Die Teamchef-Karriere von Franco Foda endete am Dienstag mit einem 2:2 gegen Schottland. Gregoritsch und Schöpf sicherten Österreich nach einem 0:2-Rückstand noch ein Remis.

Mit vier Siegen startete Franco Foda 2018 seine Karriere als Teamchef des österreichischen Fußball-Nationalteams. Auch wenn danach die Leistungen nur selten erfrischend waren, sprachen die Zahlen lange Zeit für den Deutschen. In seiner Amtszeit schaffte Österreich den Aufstieg in die höchste Liga in der Nations League und überstand erstmals die Gruppenphase bei einer Europameisterschaft. Nach dem Verpassen der WM-Endrunde in Katar endete am Dienstag nach viereinhalb Jahren aber die Ära Foda. Der 55-Jährige verabschiedete sich mit einem Unentschieden.

Das ÖFB-Team erreichte vor nur 6.600 Zuschauer (Minusrekord im Ernst-Happel-Stadion) im Testspiel gegen Schottland nach einem 0:2-Rückstand noch ein 2:2. In seinem letzten Spiel bewies Foda den Mut, den sich viele Fans und Experten schon viel früher gewünscht hätten. Der 55-Jährige schickte mit Christoph Baumgartner, Marko Arnautovic und Sasa Kalajdzic drei Stürmer aufs Feld und wollte den Gegner mit hohem Pressing unter Druck setzen.
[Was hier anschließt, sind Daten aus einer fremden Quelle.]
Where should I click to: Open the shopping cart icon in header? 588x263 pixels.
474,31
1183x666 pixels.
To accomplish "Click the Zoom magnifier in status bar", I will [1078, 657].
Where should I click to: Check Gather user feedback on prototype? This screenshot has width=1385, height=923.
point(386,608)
Statt David Alaba, der nach der Pleite in Wales abgereist war, trug Aleksandar Dragovic in seinem 100. Länderspiel die Kapitänsschleife.
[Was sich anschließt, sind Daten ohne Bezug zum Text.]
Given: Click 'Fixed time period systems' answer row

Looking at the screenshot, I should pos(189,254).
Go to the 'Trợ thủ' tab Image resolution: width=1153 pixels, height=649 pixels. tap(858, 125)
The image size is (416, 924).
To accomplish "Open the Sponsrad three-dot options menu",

Die offensivere Spielweise bescherte den Österreichern in der Anfangsphase einige Ballgewinne und zwei Topchancen. Kalajdzic scheiterte per Kopf (6.) und mit einem Schuss aus kurzer Distanz (14.) aber am starken Schottland-Goalie Craig Gordon. Der 39-jährige Routinier war auch von Marko Arnautovic, der nach einem sehenswerten Spielzug im Sechzehner zum Abschluss kam, nicht bezwingen. Effizienter zeigten sich die Schotten in der 28. Minute. Nach einer Ecke scheiterte Abwehrchef Grant Hanley noch an der Latte, den Abpraller drückte Jack Hendry über die Linie. Der Ausgleich hätte wenig später fallen müssen, doch Leipzig-Legionär Konrad Laimer knallte den Ball in aussichtsreicher Position neben das Tor.
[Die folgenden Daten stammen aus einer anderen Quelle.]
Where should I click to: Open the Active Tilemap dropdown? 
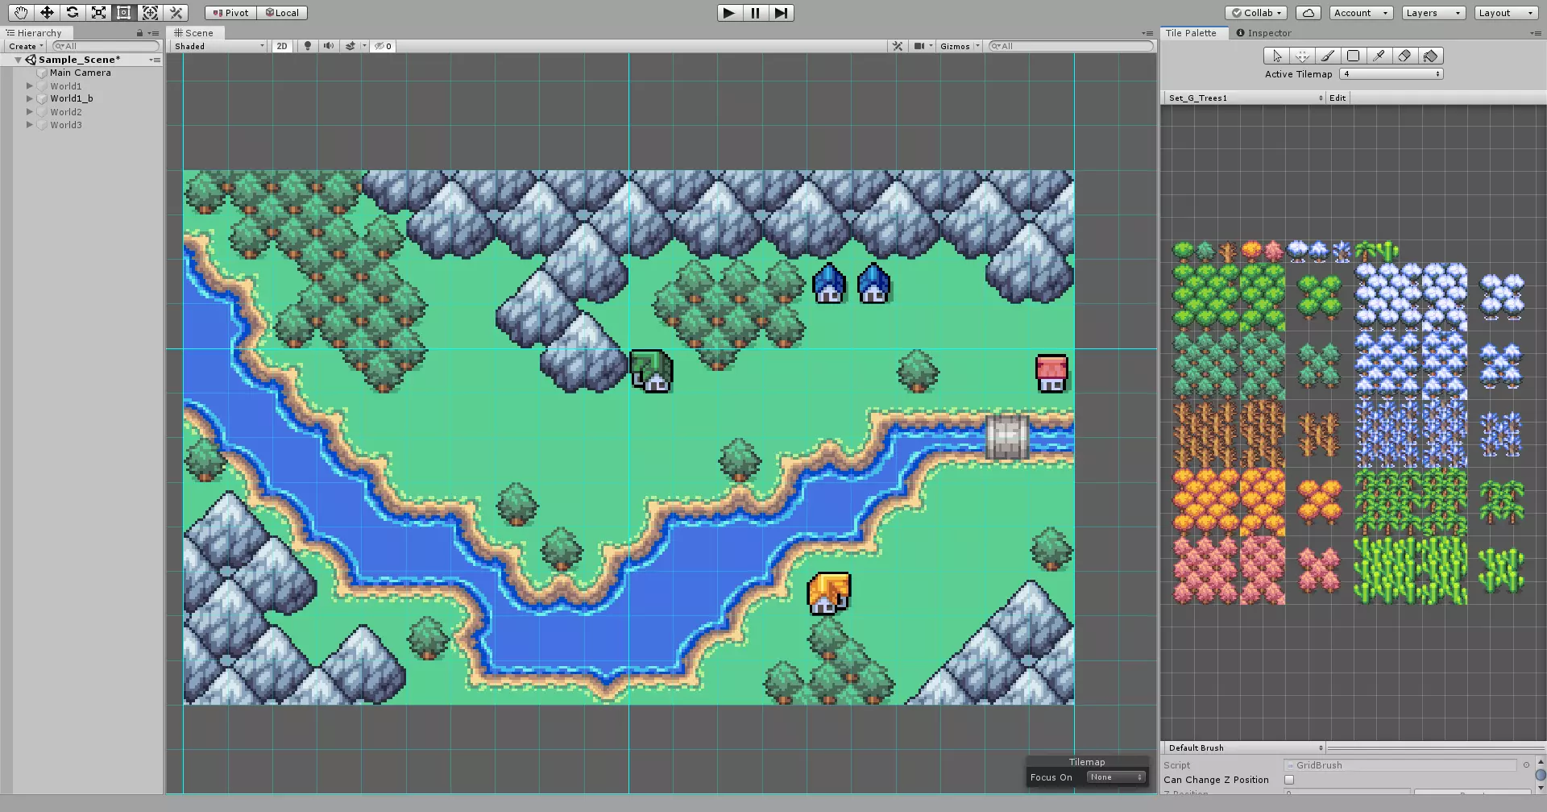coord(1391,73)
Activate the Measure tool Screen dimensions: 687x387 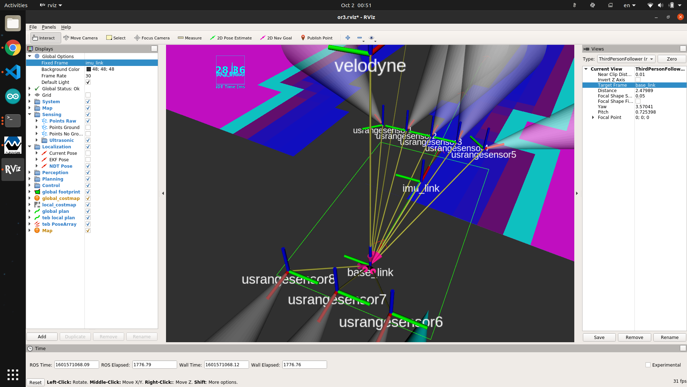click(190, 38)
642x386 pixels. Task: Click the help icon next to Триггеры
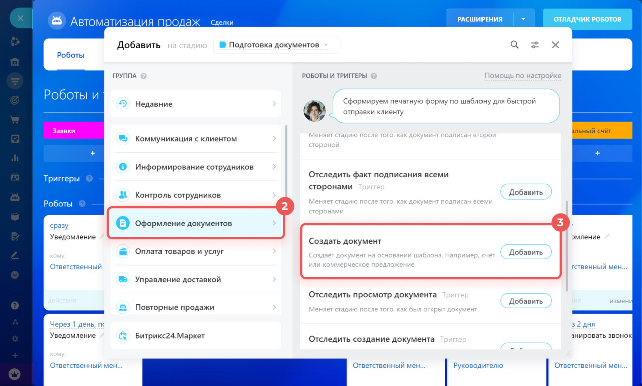click(89, 179)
Kurz nach der Pause erhöhten die Schotten, die im Juni noch auf den WM-Zug aufspringen können, sogar auf 2:0. Die ÖFB-Defensive war bei einem schnellen Spielzug nicht im Bilde, John McGinn versenkte den Ball aus zehn Metern (56.). Doch Dragovic und Co. zeigten danach Moral und Foda bewies ein glückliches Händchen beim Wechseln. In der 75. Minute gelang Joker Michael Gregoritsch per Kopf der Anschlusstreffer, nur wenige Minuten später traf der ebenfalls eingewechselte Alessandro Schöpf vom Sechzehner zum 2:2 (82.). Fast hätte ein weiterer Joker noch den Siegtreffer erzielt, doch Andreas Weimann scheiterte an Gordon. Dennoch war Foda stolz auf sein Team: "Es sollte nicht immer nur kritisiert werden. Diese Mannschaft hat ein erfolgreiche Zukunft vor sich."

Während Österreich die WM im kommenden Winter verpassen wird, sicherten sich Polen (2:0 gegen Schweden) und Portugal (2:0 gegen Nordmazedonien) am Dienstag noch ein Ticket für die Endrunde in Katar.